The Ford Thunderbird started life as a lithe 2-seat sports car competing directly with the Chevy Corvette – but by 1967, by then in its 5th generation, it had morphed into a more upmarket and gigantic 2-door, and was being driven upmarket by sales of the super popular Ford Mustang. It was restyled in 1969 to include a prominent bird beak and we found an incredibly clean example; this 1970 Ford Thunderbird Landau Brougham is for sale in Albuquerque, NM currently bidding on ebay for $9,570 reserve-not-met with 2 days to go.
The 5th generation Thunderbird deviated from previous generations by changing from uni-body to body-on-frame construction – which brings with it a considerable amount of weight – 4350 lbs to be exact in this T-bird. The extra weight adds a sense of stability and comfort but also taxes performance and fuel economy in a major way.
This Thunderbird is equipped with engine code N – meaning it has the 429 ThunderJet engine (known as the 429 CobraJet when installed in the Mustang) – a big block beast that was originally added to passenger cars for NASCAR homologation purposes. Displacing a massive 7.0 liters and equipped with a Motorcraft 4-barrel carburetor the ThunderJet puts out 360 horsepower and 480 ft-lbs of stump pulling torque.

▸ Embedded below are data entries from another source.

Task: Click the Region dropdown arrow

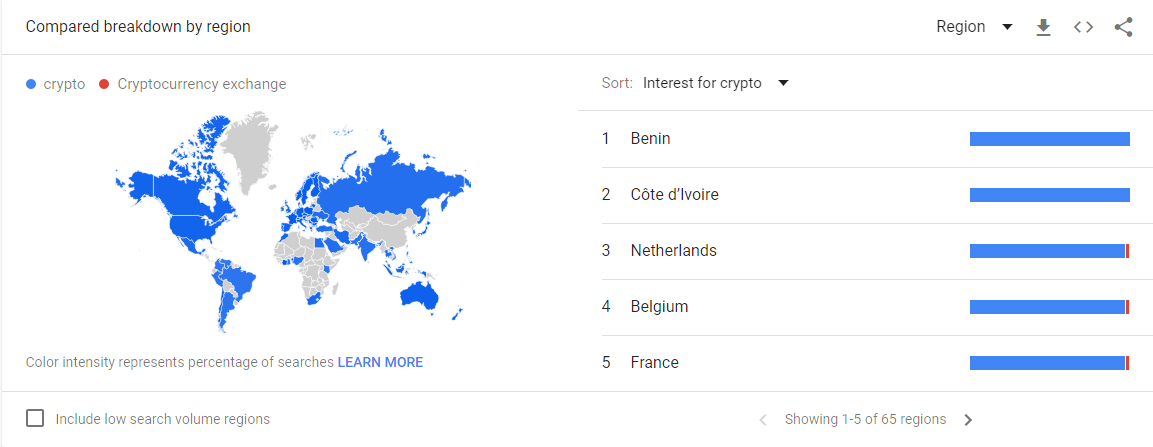Action: [x=1007, y=27]
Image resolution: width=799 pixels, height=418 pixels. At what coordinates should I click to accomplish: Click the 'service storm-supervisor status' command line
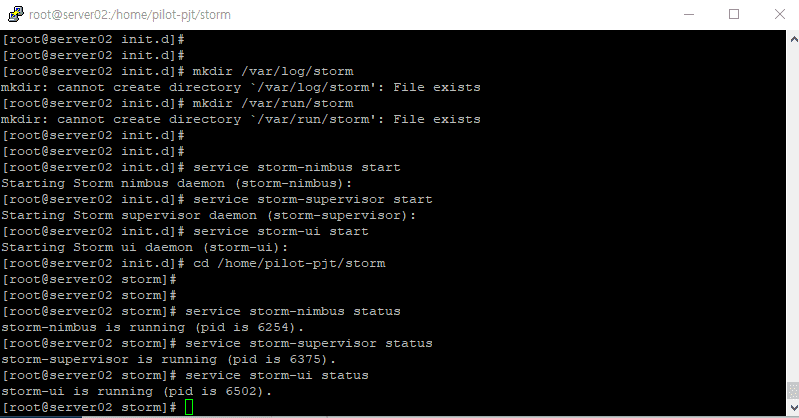tap(217, 344)
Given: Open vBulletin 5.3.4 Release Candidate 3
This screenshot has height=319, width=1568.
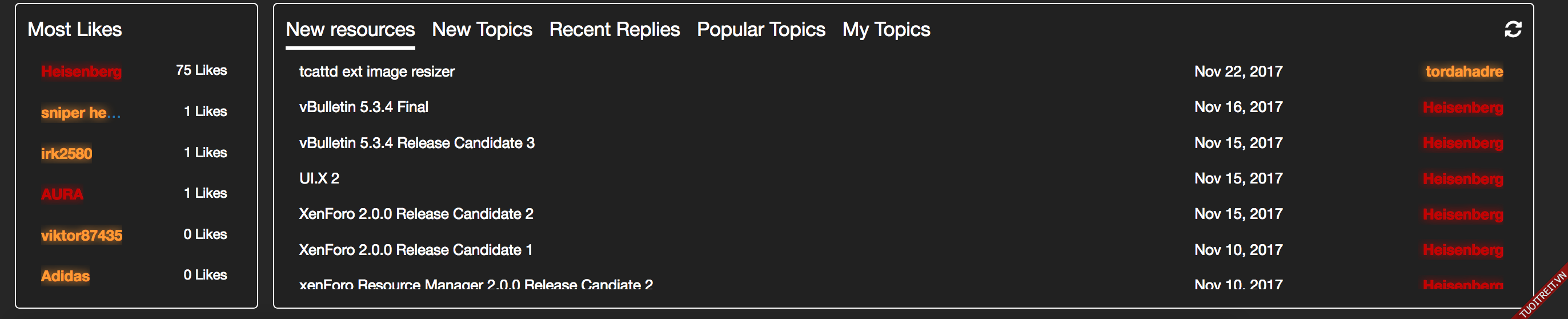Looking at the screenshot, I should tap(416, 143).
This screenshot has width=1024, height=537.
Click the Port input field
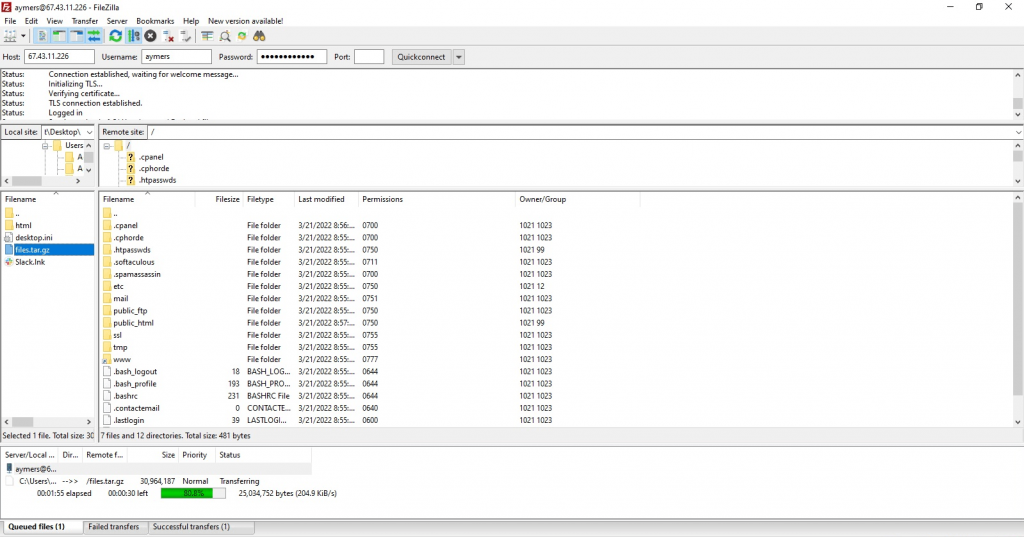click(x=368, y=57)
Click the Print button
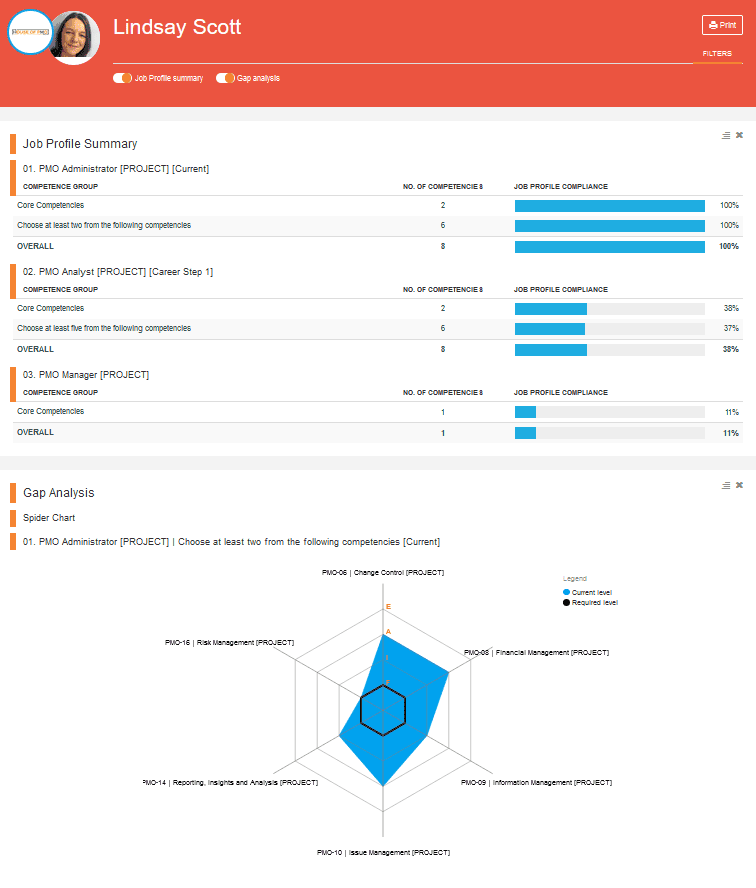756x888 pixels. pyautogui.click(x=722, y=25)
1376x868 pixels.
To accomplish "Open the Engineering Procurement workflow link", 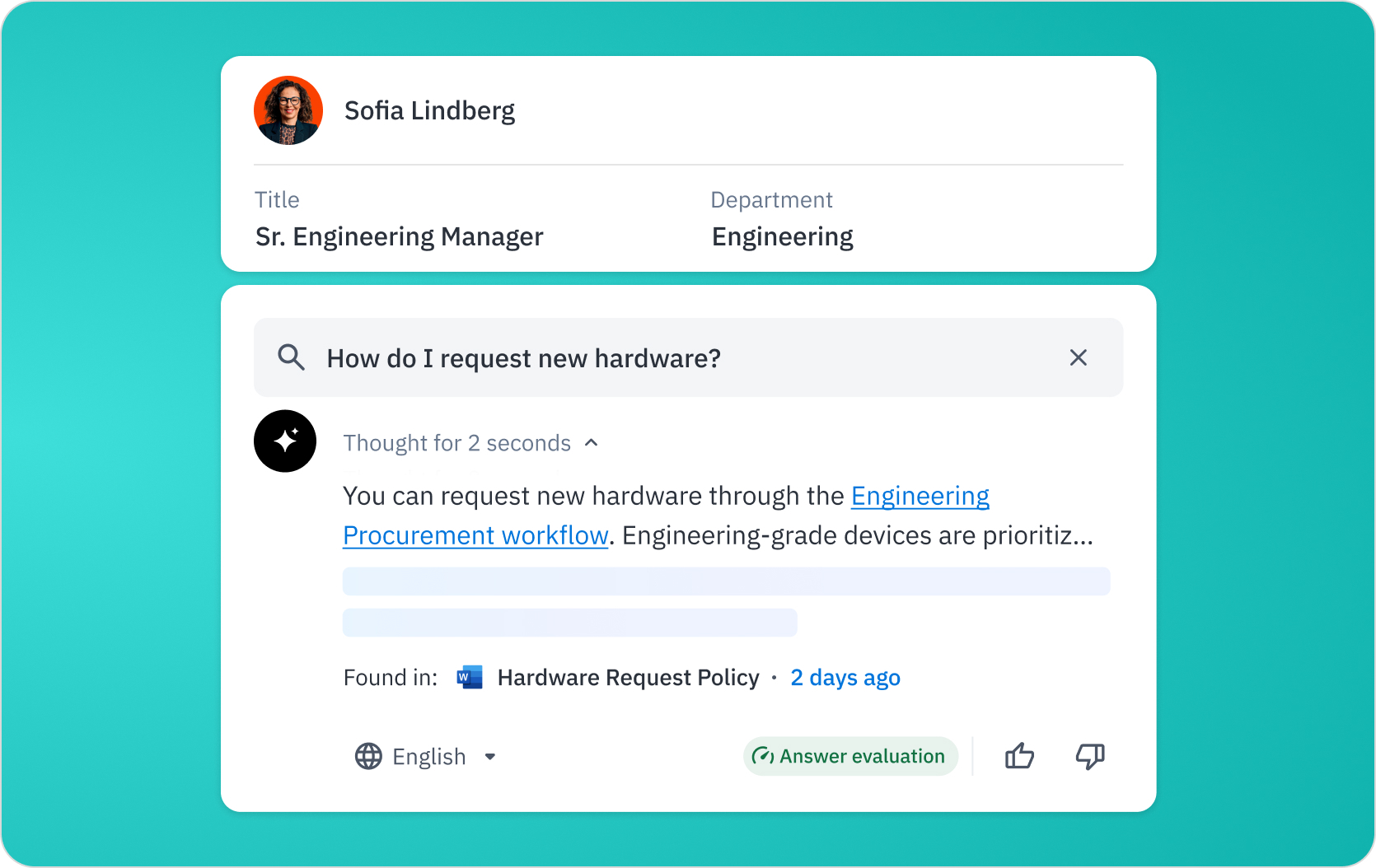I will pyautogui.click(x=475, y=534).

Inside, this 40k mile Thunderbird looks in excellent shape – partially leather seats are rip free, the dash top looks crack free and the wood panel dash isn’t peeling at all. It is seriously clean and we can almost smell the ’70s by looking at the pictures.
We’d be remiss not to mention the seriously sweet vinyl landau top adorning this ‘sportsroof.’ The dark brown on brown color scheme is particularly groovy and we hope the original sequential rear turn signals are still functioning properly.
|Image from automotivemileposts.com|
We found this vintage Thunderbird Landau advertisement and apparently if you were a well-to-do pilot for Pan-Am in the 70s, this was the car to drive. We can’t argue with that.